Likewise, McCain has built an extensive campaign organization in Alabama and visited the state three times in the first three months of the year. But he took in just $73,900 from Alabama, out of $13 million total.

‘A very conservative guy’
Rep. Jack Kingston, a Georgia Republican, said the lackluster fundraising by the Republican candidates underscores what he’s heard from party activists at home: that Southerners are on the fence about the GOP field.

“I think people are just not that fired up, and the intensity level just isn’t where it should be,” he said. “You have strengths and weaknesses in every one of the candidates.”

Kingston, who is leaning toward supporting Romney, predicted that his party could be in trouble in the South with the current front-runners.

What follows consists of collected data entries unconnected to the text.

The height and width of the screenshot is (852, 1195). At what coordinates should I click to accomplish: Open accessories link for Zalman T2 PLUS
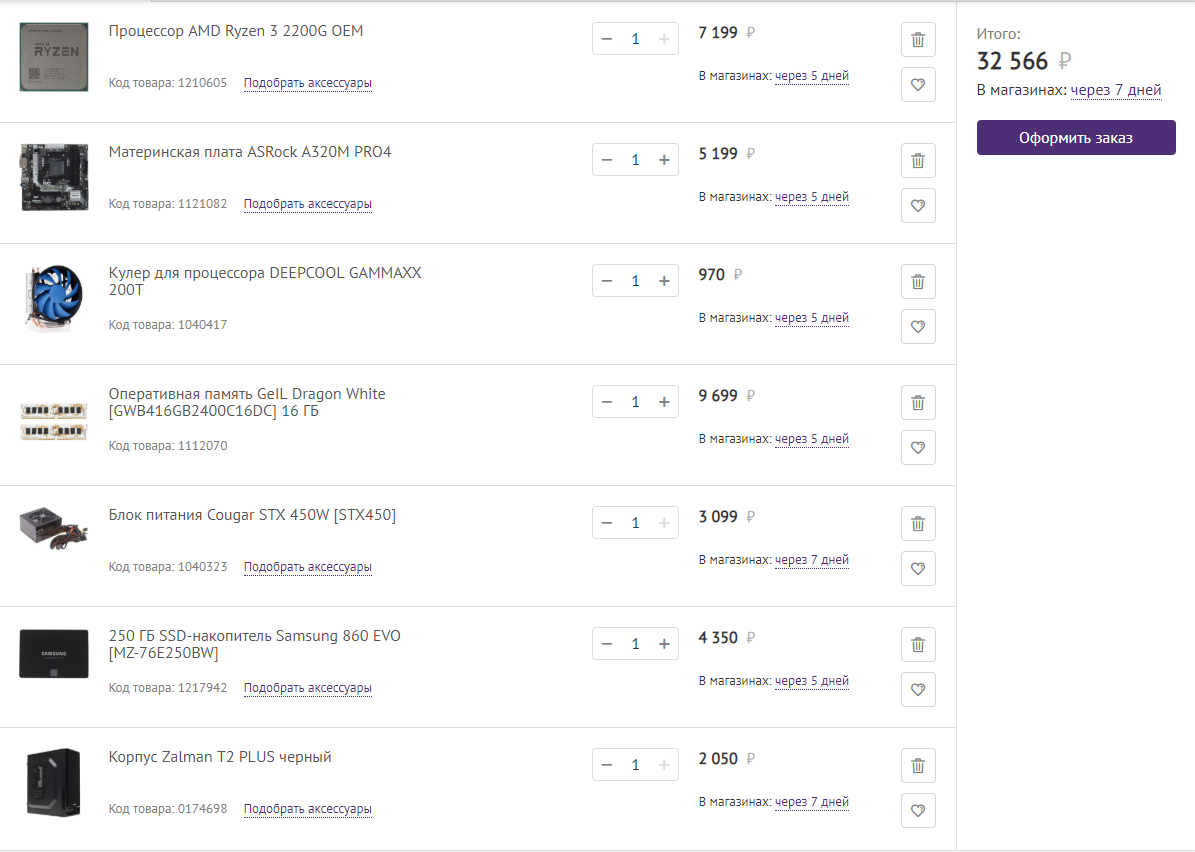pos(308,809)
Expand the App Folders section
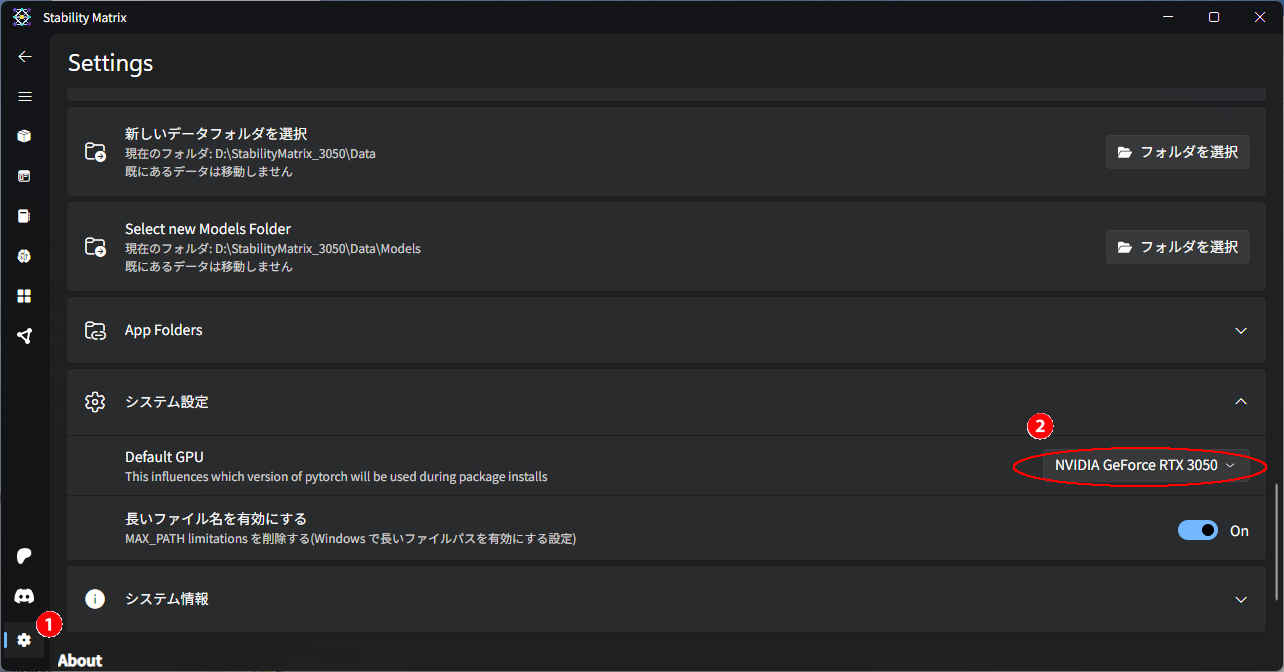 coord(1240,331)
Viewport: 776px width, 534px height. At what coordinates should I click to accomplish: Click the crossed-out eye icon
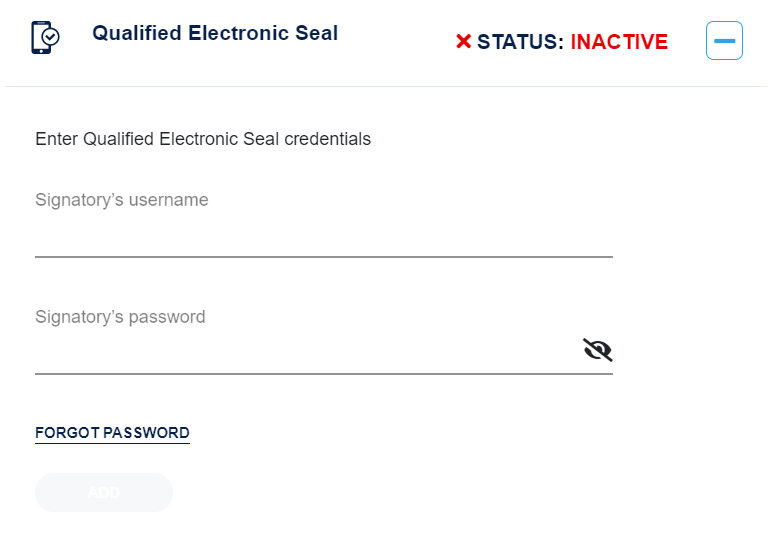(597, 349)
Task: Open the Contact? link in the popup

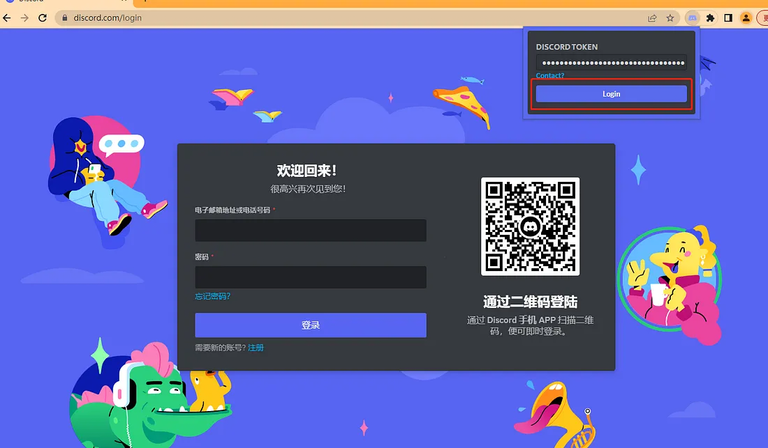Action: click(x=550, y=76)
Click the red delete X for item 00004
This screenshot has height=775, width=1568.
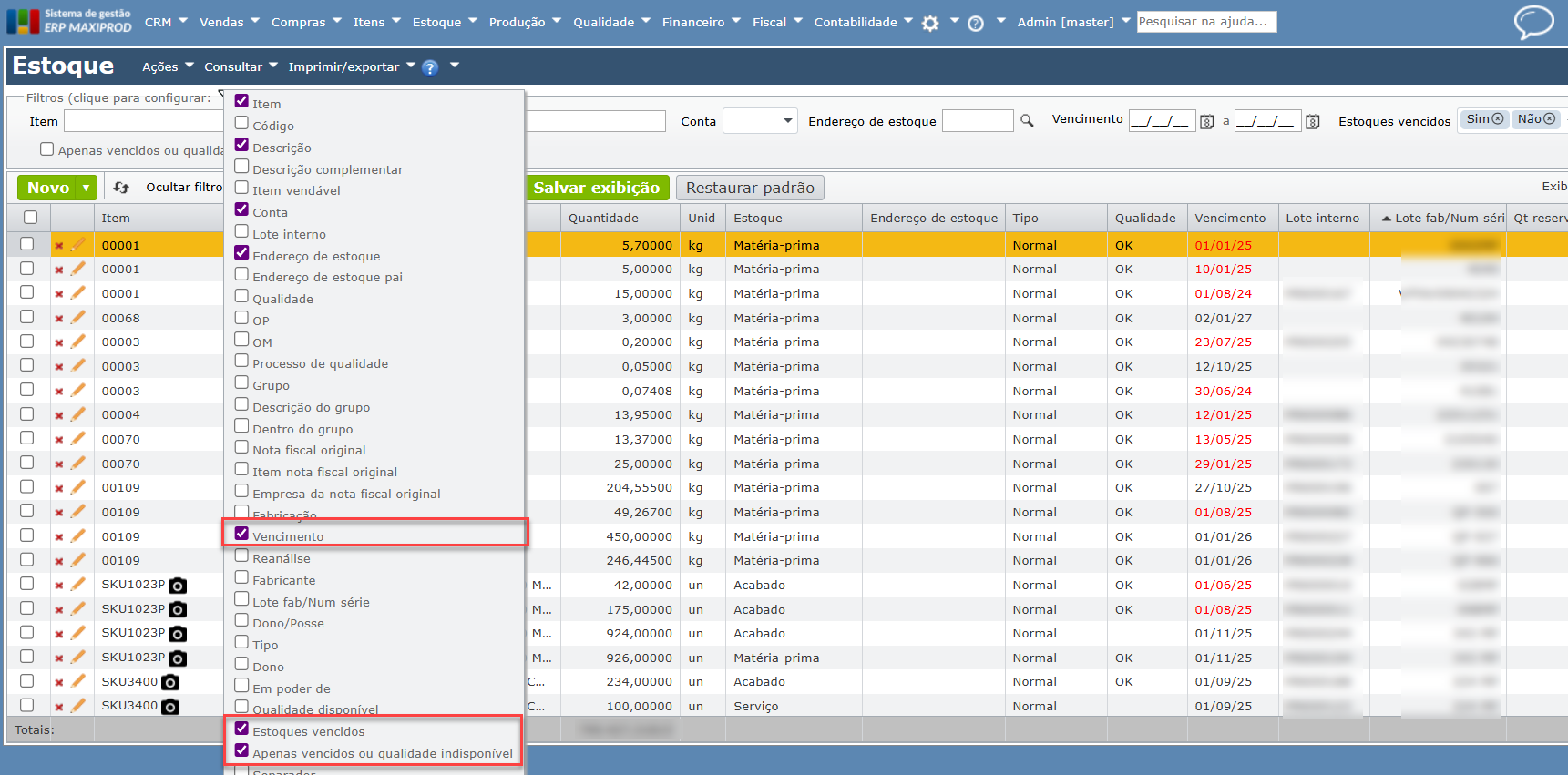click(59, 415)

“The consensus I hear from people in Georgia is if (Republicans) want to win, they have to have a Southerner on the ticket,” he said, noting that Fred Thompson of Tennessee and Newt Gingrich of Georgia have attracted strong interest by only flirting with a run.

Anzalone said the most surprising early showing came from Romney, the former governor of Massachusetts and a Mormon. Romney led the Republican field in fundraising nationally and in the South.

“The only thing I can say is that he’s a very conservative guy. He’s a very religious guy, and that fits the white, Southern Republican mold,” Anzalone said.

‘The true Southerner’
On the Democratic side, Rick Dent, an Atlanta-based political strategist, said it’s little surprise that Edwards won the region’s money race given that the South is his base. About half of Edwards’ money came from North Carolina.

But he said the strong support illustrates that many Southern Democratic leaders would prefer to see Edwards atop the party ticket.

“They see Edwards as the true Southerner and the one who can win,” said Dent, who worked on former Georgia Lt. Gov. Mark Taylor’s losing campaign for governor last year.

A problem Edwards faces is that voter turnout in Democratic primaries in the deep South is 60 percent female and 50 percent black, and his chief rivals are a woman and a black, Dent said.

“If he doesn’t do well with those two groups,” Dent said, all else “doesn’t matter.”